# EXERCISE MATERIAL
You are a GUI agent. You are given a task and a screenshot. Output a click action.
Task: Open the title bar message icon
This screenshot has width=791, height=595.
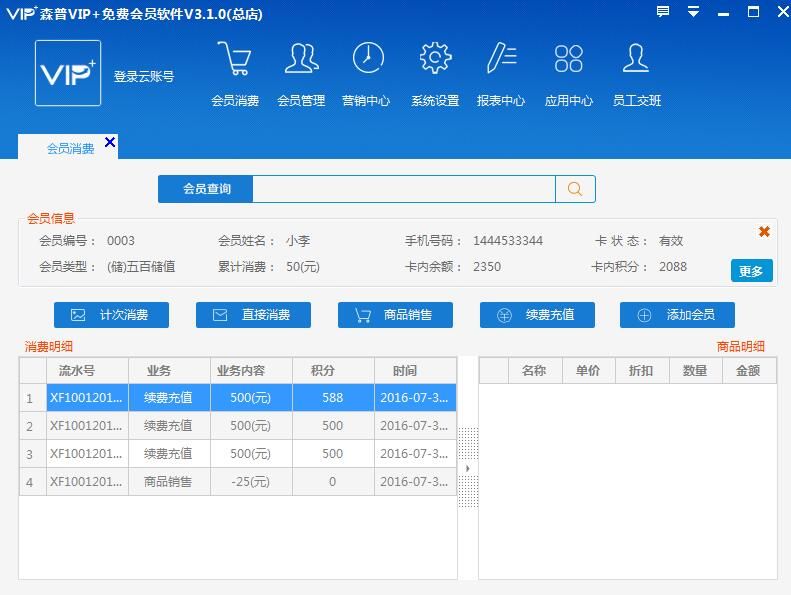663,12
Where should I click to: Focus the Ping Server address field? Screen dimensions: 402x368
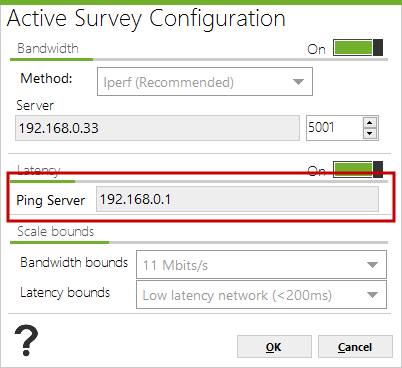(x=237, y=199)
* * *
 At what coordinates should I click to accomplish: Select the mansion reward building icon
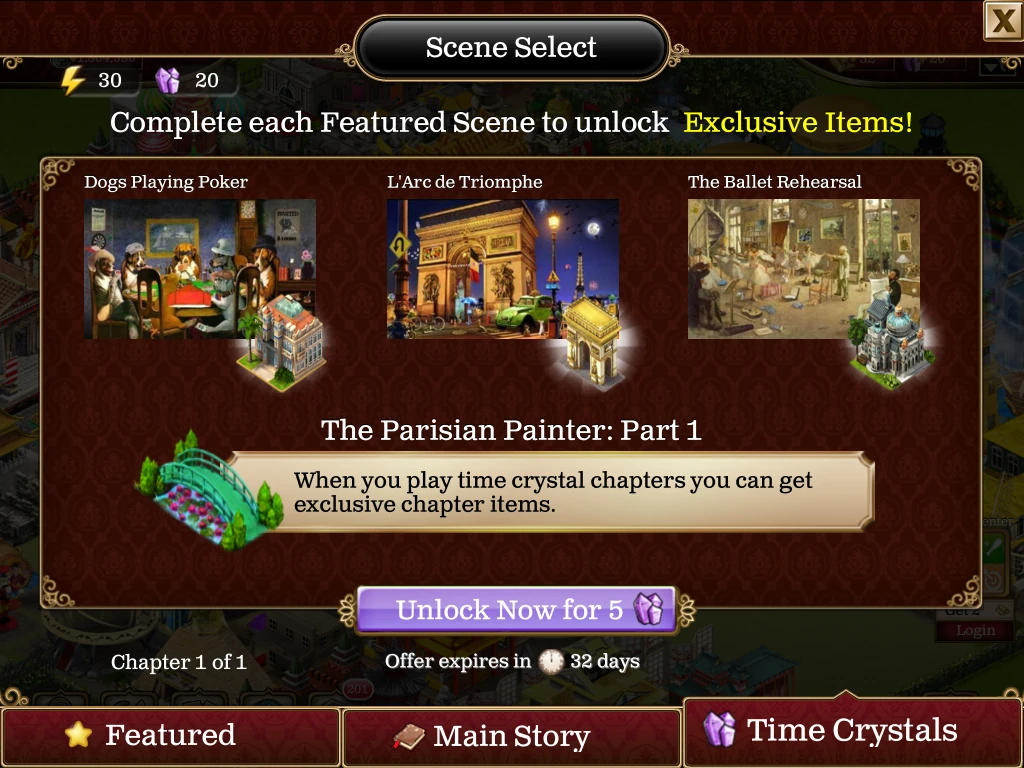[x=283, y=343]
...
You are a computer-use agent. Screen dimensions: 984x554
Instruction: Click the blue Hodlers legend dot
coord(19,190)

# WHAT YOU WILL DO
The string "agent" marks the lines to return from the material. Copy each one.

# ANSWER
You are a GUI agent. You are given a task and a screenshot. Output a click action.
You are a computer-use agent. Screen dimensions: 984x554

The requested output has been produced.